NHS focus on ‘frequent flyers’ cuts alcohol-related admissions by half

Walsall Healthcare NHS Trust has saved £250,000 since 2014, after it identified a group of 10 patients that accounted for 499 alcohol-related hospital admissions in just six months.
Daniel Hodgkiss, patient safety manager at the trust, told an audience at the House of Commons: “We identified a small number of hospital patients with complex needs that were discharged only to return multiple times and which accounted for a very disproportionate number of admissions.

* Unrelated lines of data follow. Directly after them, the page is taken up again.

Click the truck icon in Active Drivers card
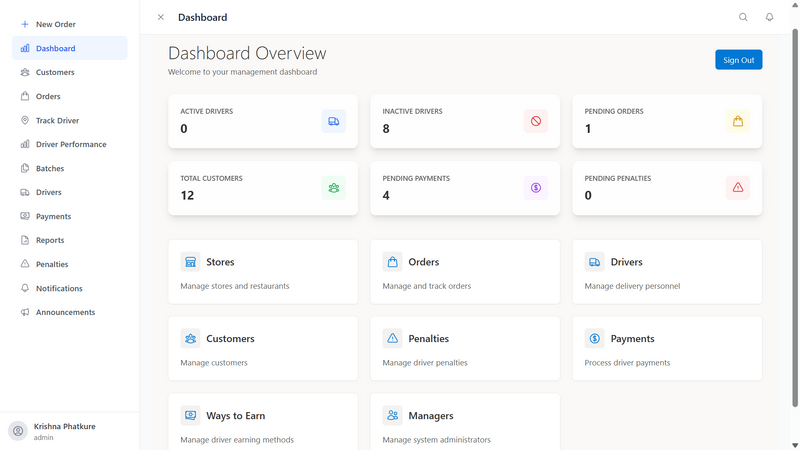The image size is (800, 450). (x=333, y=121)
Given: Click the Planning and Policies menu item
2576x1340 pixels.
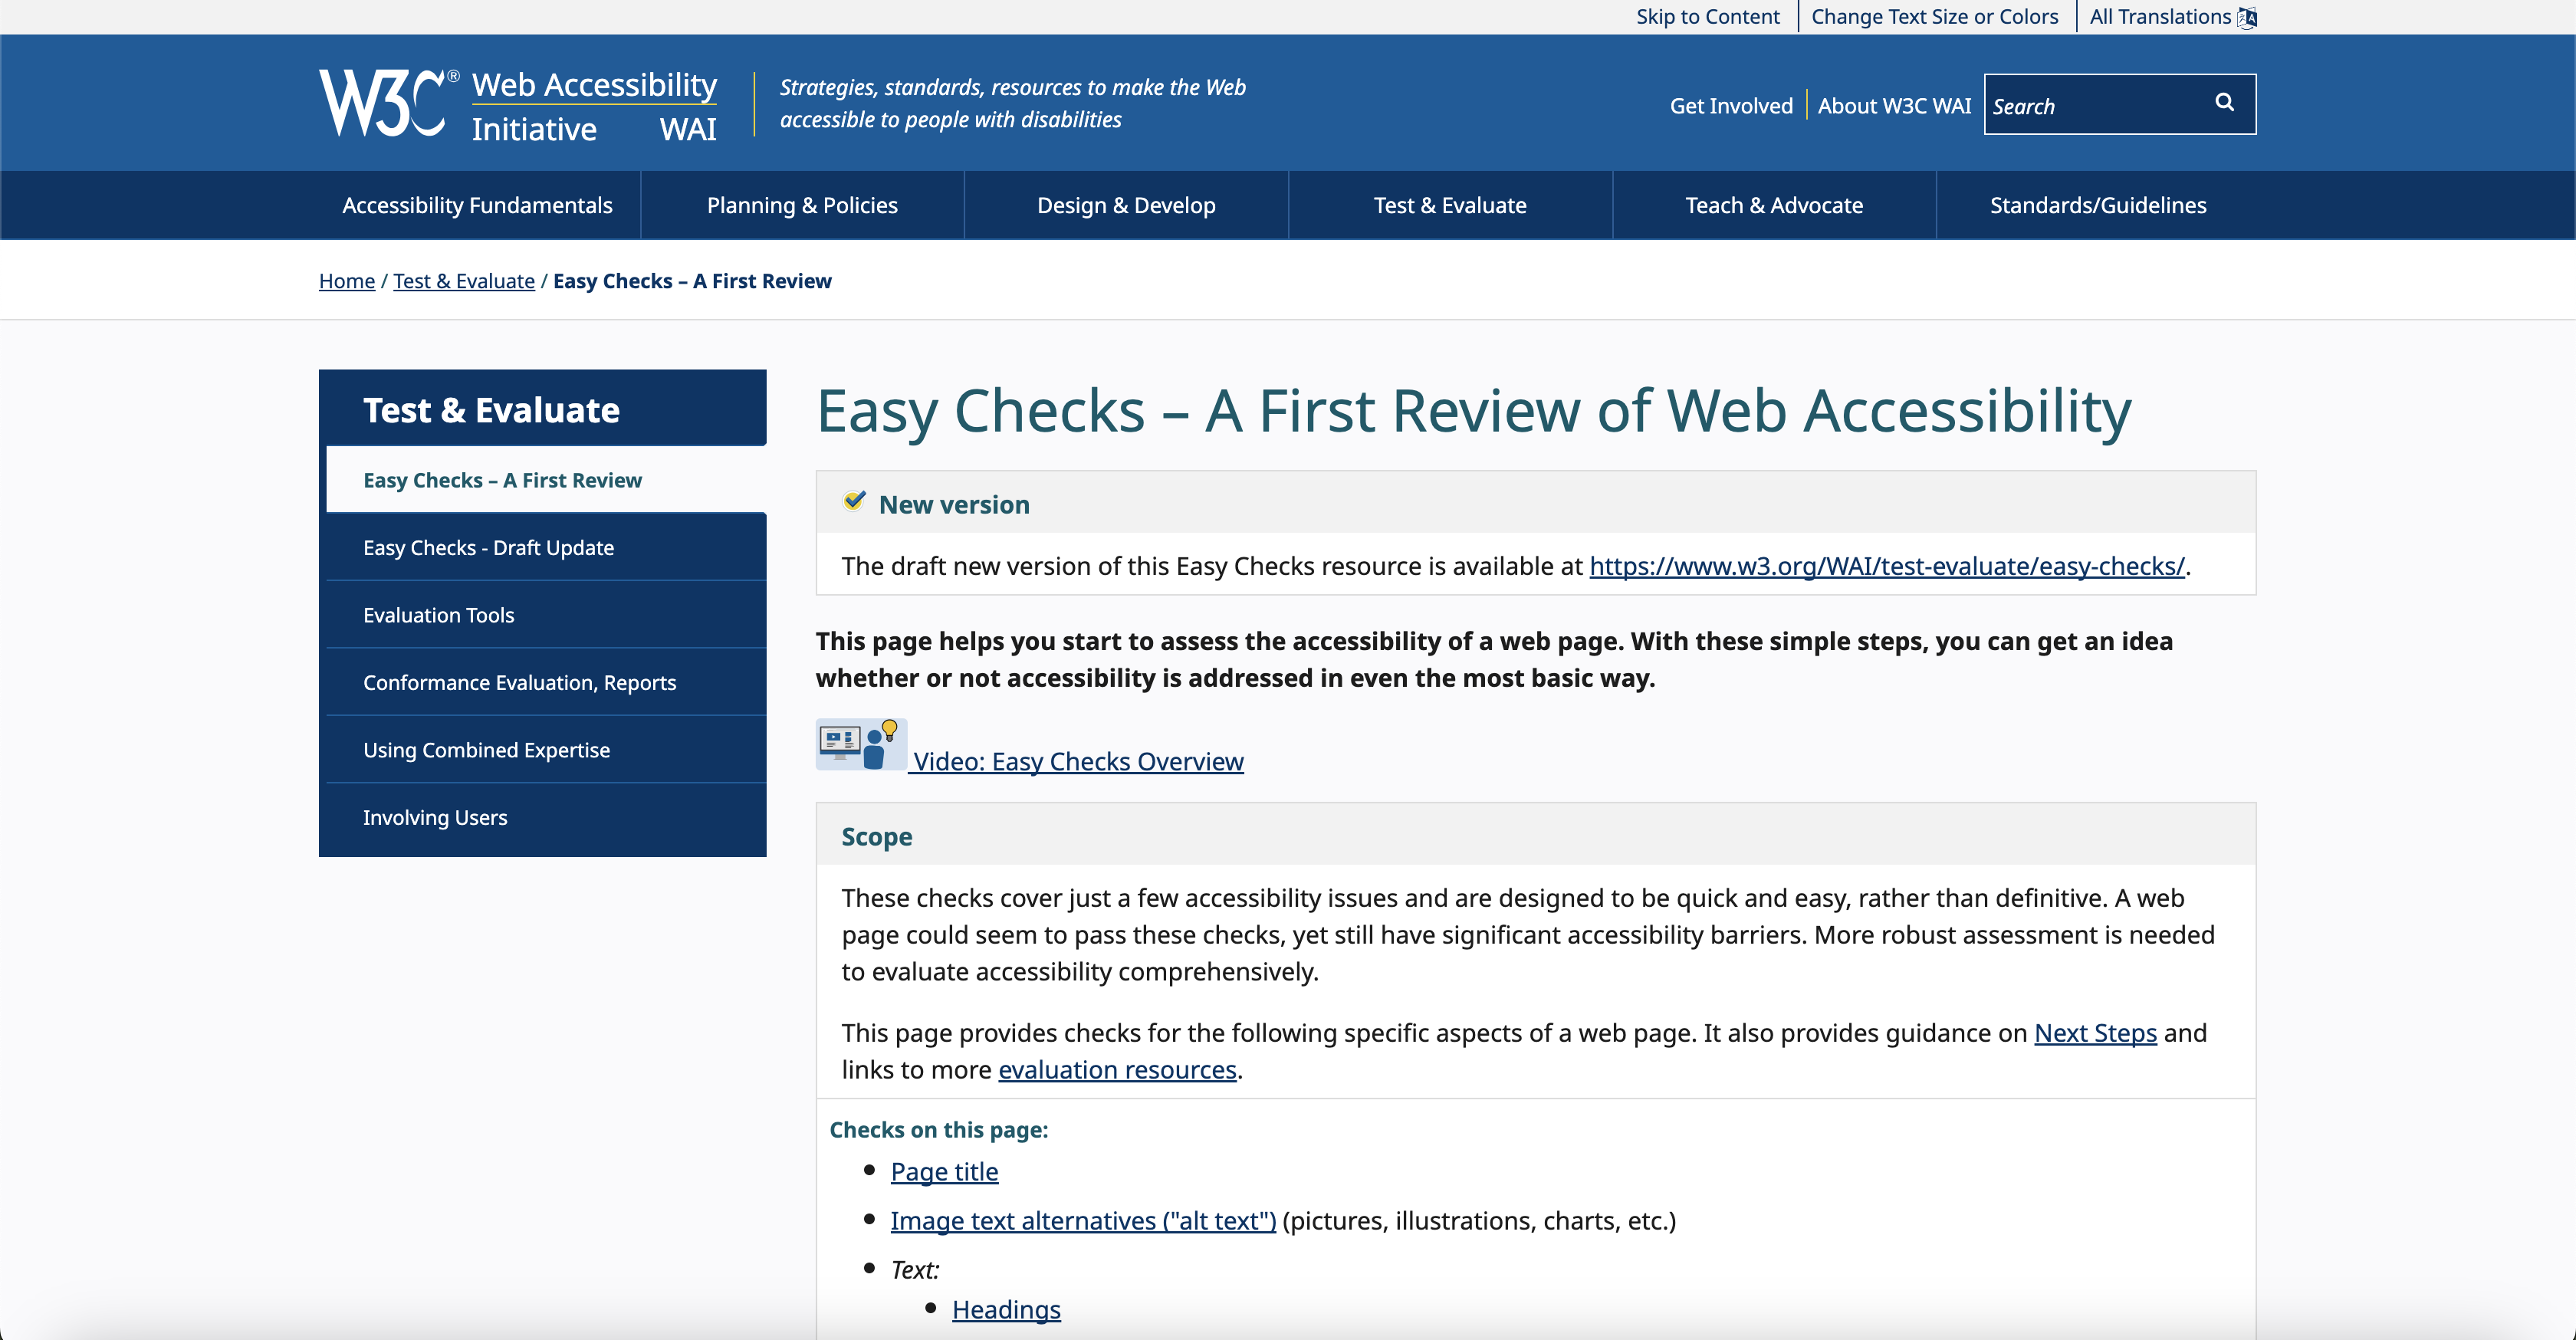Looking at the screenshot, I should [x=803, y=205].

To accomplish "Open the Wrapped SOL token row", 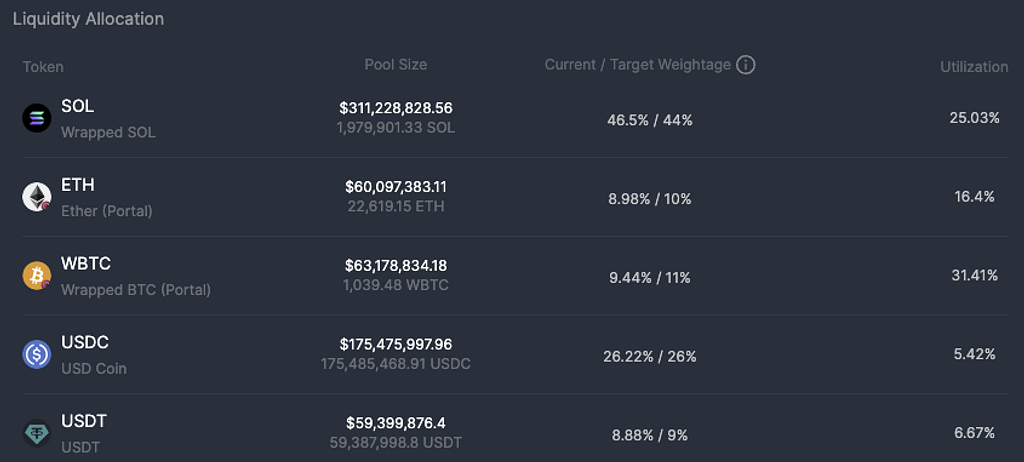I will coord(108,132).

“This was due to a lack of cohesion between social care, mental health services, police and a range of other services. By bringing these agencies together to co-ordinate patient care, we were able to substantially reduce admissions.”
Knock-on savings
He said that while multi-agency interventions with just 38 patients had saved the trust a huge amount of money over four years, it was “highly likely that there were also knock-on savings for other public services”.

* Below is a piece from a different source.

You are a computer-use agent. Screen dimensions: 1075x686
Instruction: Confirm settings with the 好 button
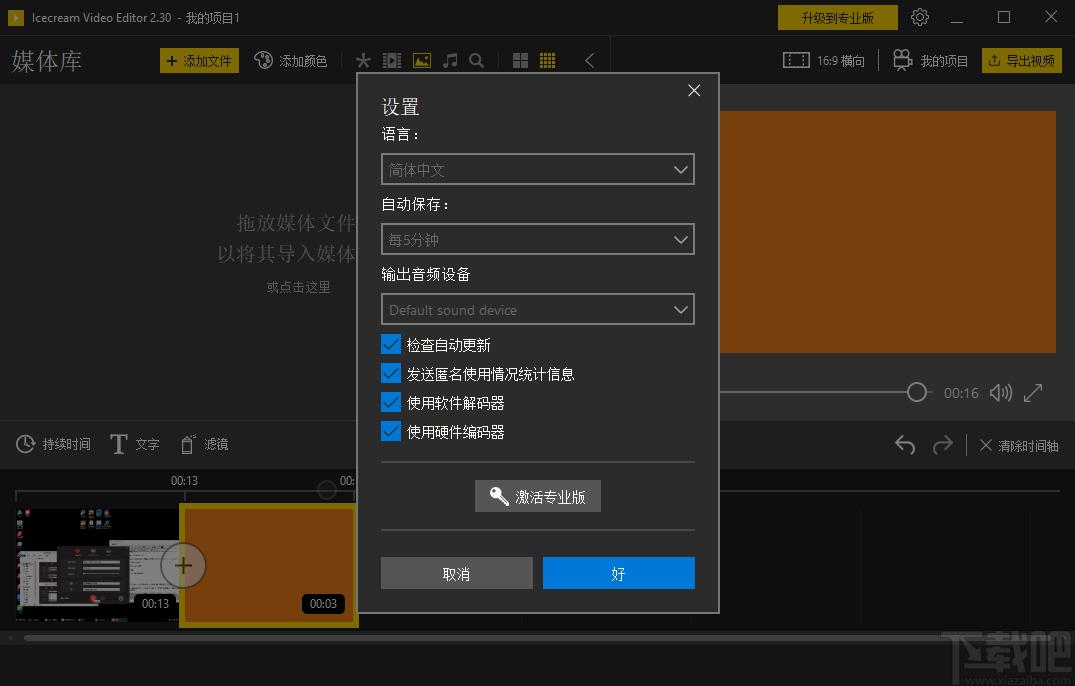618,574
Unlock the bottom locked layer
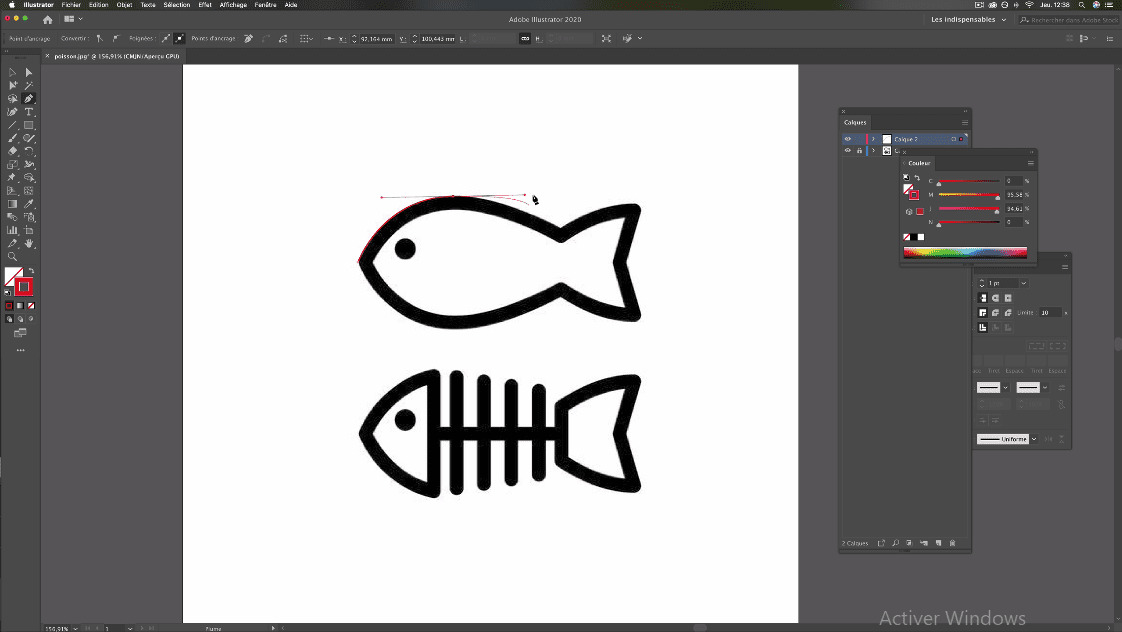This screenshot has width=1122, height=632. (x=860, y=150)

Wood has written to Steve Brine MP, Public Health Minister, to emphasise the achievements of the trust, which after three separate cohorts of ‘frequent fliers’ managed according to its new model saw a 54% reduction in admissions and a 68% reduction in bed days between 2016 and 2017.
Amplified at national level
The letter said: “With guidance from Mr Hodgkiss’s team, adaptations of the Walsall multi-agency approach are already being implemented in other areas. While word of mouth has played its role in the spread of this good practice, we are convinced that the message deserves to be amplified on a national level in the context of the Government’s proposed alcohol strategy going forward.
“The media recently covered the startling fact that 4.4% of the population are consuming over a third of all the alcohol drunk. I can’t help but believe that extrapolating the approach that has been undertaken in Walsall would have anything but a positive effect on the individuals within this 4.4%.”
Wood said he was also impressed that the up-front costs of the Walsall approach were “negligible”.
“There is a great opportunity to reduce alcohol harm and save the NHS a considerable amount of money if the Walsall approach was adopted as a blueprint across the wider NHS,” Wood added.